Wrongful Death Damages usually depend upon the relationship of the plaintiff to the deceased. Specific wrongful death damages available to parents include loss of companionship and mental anguish caused by their child's death.
Damages in the death of a minor child may include potential financial contributions from said child. Damages for spouses include loss of companionship, potential financial contributions, and mental anguish.
The wrongful death damages awarded to children after the death of a parent vary based upon age. Wrongful death damages for all children usually include mental anguish and loss of companionship. Minors can recover wrongful death damages for monies the deceased would have contributed to raising the child. Adult children who claim damages can include the sum the parent would reasonably and probably have contributed to them.
In order to prove medical malpractice, you need to prove that the care you received did not meet the “standard of care” for medical professionals in your community. “Standard of care” is defined as the degree of care that a reasonable person should exercise.
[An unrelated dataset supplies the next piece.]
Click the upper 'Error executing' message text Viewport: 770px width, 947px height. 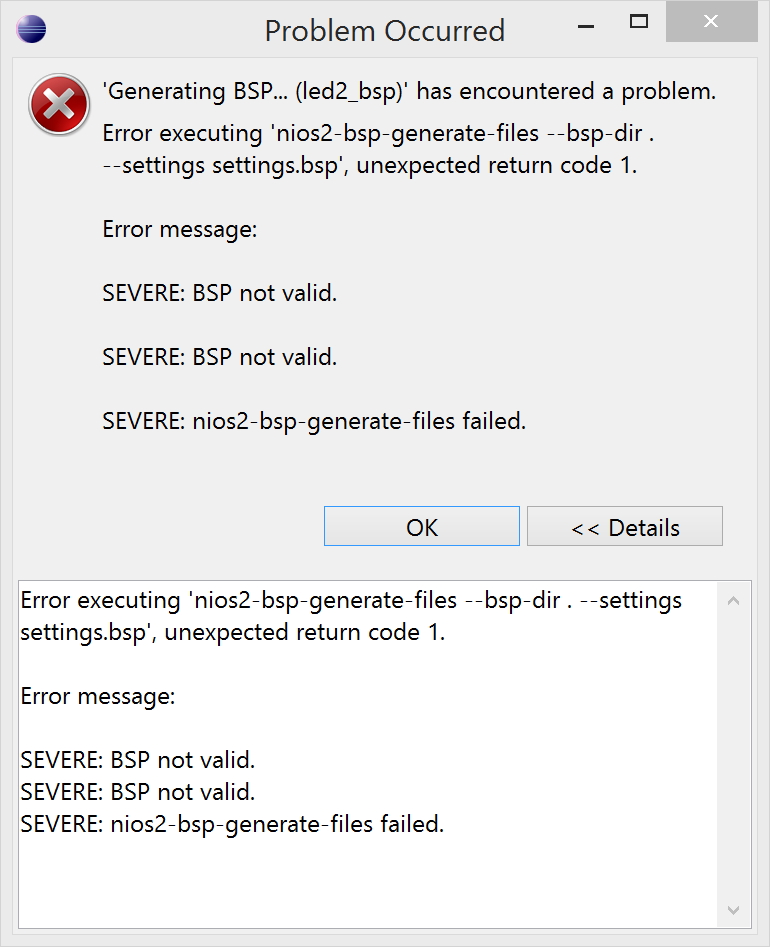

If the doctor successfully demonstrates that he has met an acceptable standard of care, then there is no malpractice.
The question of “breach” of the duty to render competent medical care is not readily answered by a lay person or even a physician but generally requires the joint knowledge and skills of a doctor and a lawyer.
Ultimately, this is one of the key questions that will have to be answered by a jury if your case is litigated.
When an attorney decides to litigate a medical malpractice case, one of the biggest decisions he will have to make is whether he, with the help of expert testimony, will be able to convince a jury that the defendant health care practitioner failed to meet the standard of care.